DURHAM, N.C. (WTVD) -- It was four days after Independence Day in the summer of 1944 when U.S. Army PVT. Booker T. Spicely was gunned down in the middle of Durham.



The killer was a white bus driver who shot Spicely after the Black man refused to give up his seat to a white passenger.



The story was lost to history until recently. Now, there are plans for a state historical marker, and NC Central University hosted a special symposium revisiting Spicely's killing



It happened near the intersection of Broad Street and Berkeley Street, 79 years ago: July 8, 1944.



"It really strikes me, in a certain way, that an American soldier would die that way on American soil," said Stephen Valentine, the director of NCCU's Veterans Law Clinic.



PVT. Spicely was based at nearby Camp Butner during World War II. He was visiting friends in Durham's Hayti neighborhood that weekend.



Jim Crow was the racist law of the South at the time. And on the Duke Transport bus ride back to Camp Butner -- Spicely took a seat near the back of the bus. But when a group of white soldiers boarded, bus driver Herman Council, ordered Spicely to the very back.



"I thought I was fighting this war for democracy," Spicely reportedly argued. "We are both wearing the same uniform."



At NC Central's recent Booker T. Spicely symposium, attorney James Williams revealed what happened when PVT. Spicely exited the bus.



"(Spicely) got off from the rear. Herman Council got off from the front; confronted him and shot him twice in the chest; and then boarded the bus and drove off as if he had done nothing wrong! As if his dastardly deed was an honorable thing to do. But that's Jim Crow. That's white supremacy," said Williams who serves as chair of the NC Commission on Racial and Ethnic Disparities.



The Black Army private was bleeding and dying, just minutes away from Watts Hospital -- now known in Durham as the NC School of Science and Mathematics. But back then, the hospital was whites only.



"Spicely was denied medical care," Valentine detailed. "They told him no."



He later arrived dead at Duke Hospital. Council was later arrested and charged with murder, Duke Power paid his $2,500 bail.

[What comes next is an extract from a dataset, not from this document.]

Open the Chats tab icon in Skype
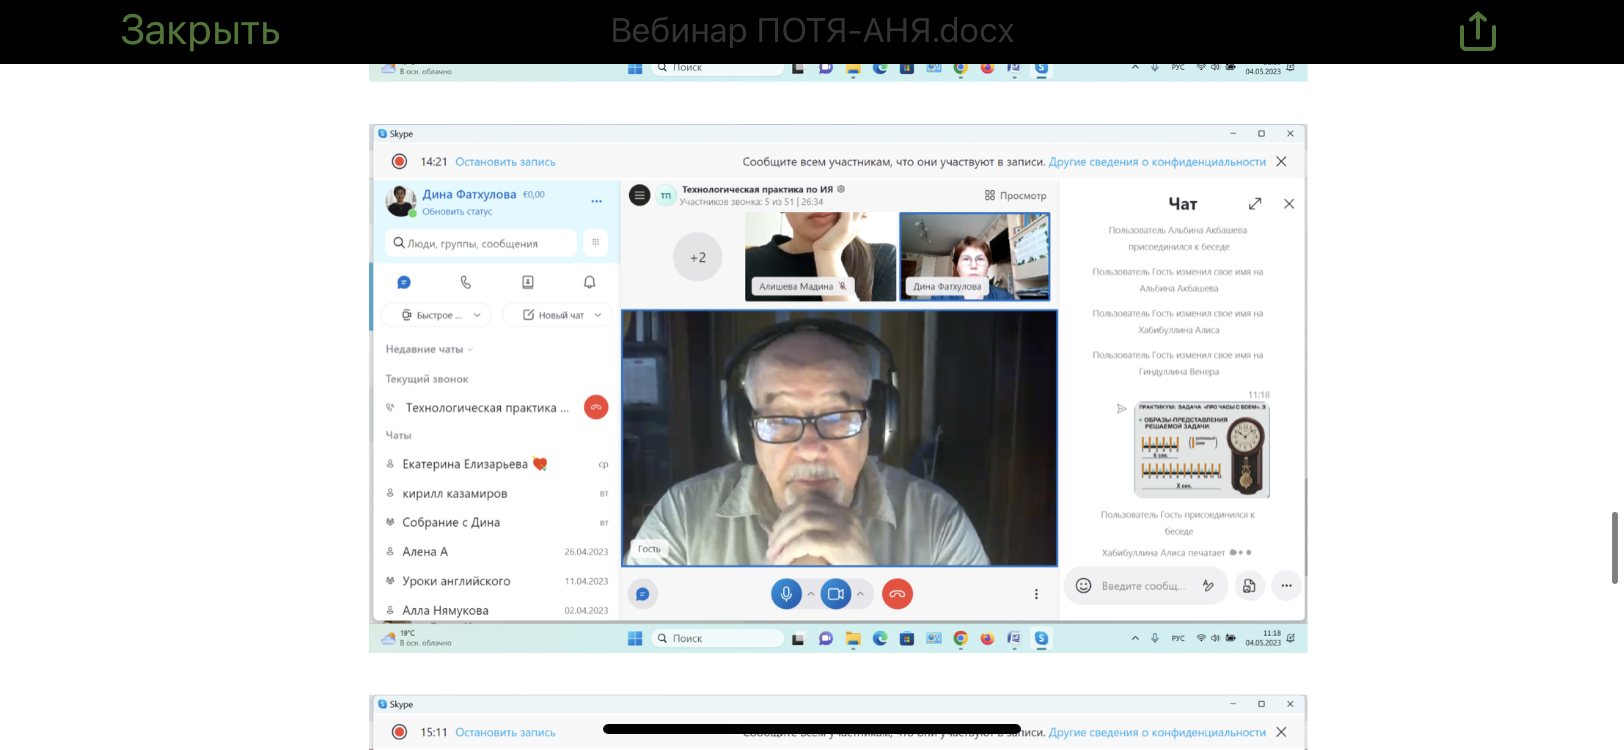This screenshot has height=750, width=1624. 404,282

ABC11 spoke to Spicely's second cousin, Cynthia Mitchell via Zoom from Virginia.



"I didn't find out about Booker, the story until my mom mentioned it to me. I think I may have been in maybe high school," Mitchell said.

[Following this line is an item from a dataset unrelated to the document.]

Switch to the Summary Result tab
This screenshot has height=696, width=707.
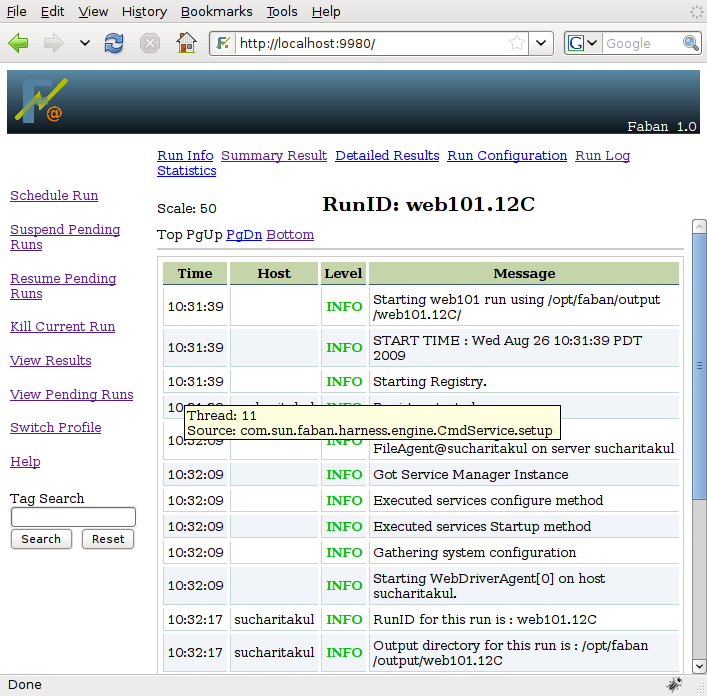pos(274,155)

The deadly racial violence her cousin endured in Durham was not often talked about in her family. But she knows how it ends: Herman Council was tried for second-degree murder. He claimed he shot Spicely in self-defense.



An all-white Durham jury sided with the driver.



"Once it went to the jury, it took the jury 30 minutes. to acquit Herman Council," Valentine said. "He walked away."



Council went back to his bus driving job at Duke Power. He died in 1983.



"He had murdered my cousin, and he was just living a good old life like nothing happened," Mitchell said. "And that's the thing that bothers me now,"



Last year, a newly-formed Booker T. Spicely Committee convinced Duke Energy, the successor to Duke Power, to endow a $100,000 scholarship named for Spicely to be awarded to NC Central law students.



The committee also led efforts to have a state historical marker which tells Spicely's story placed near at Broad Street and West Club Boulevard, not far from the old Watts Hospital.



The marker is set to be unveiled December 1.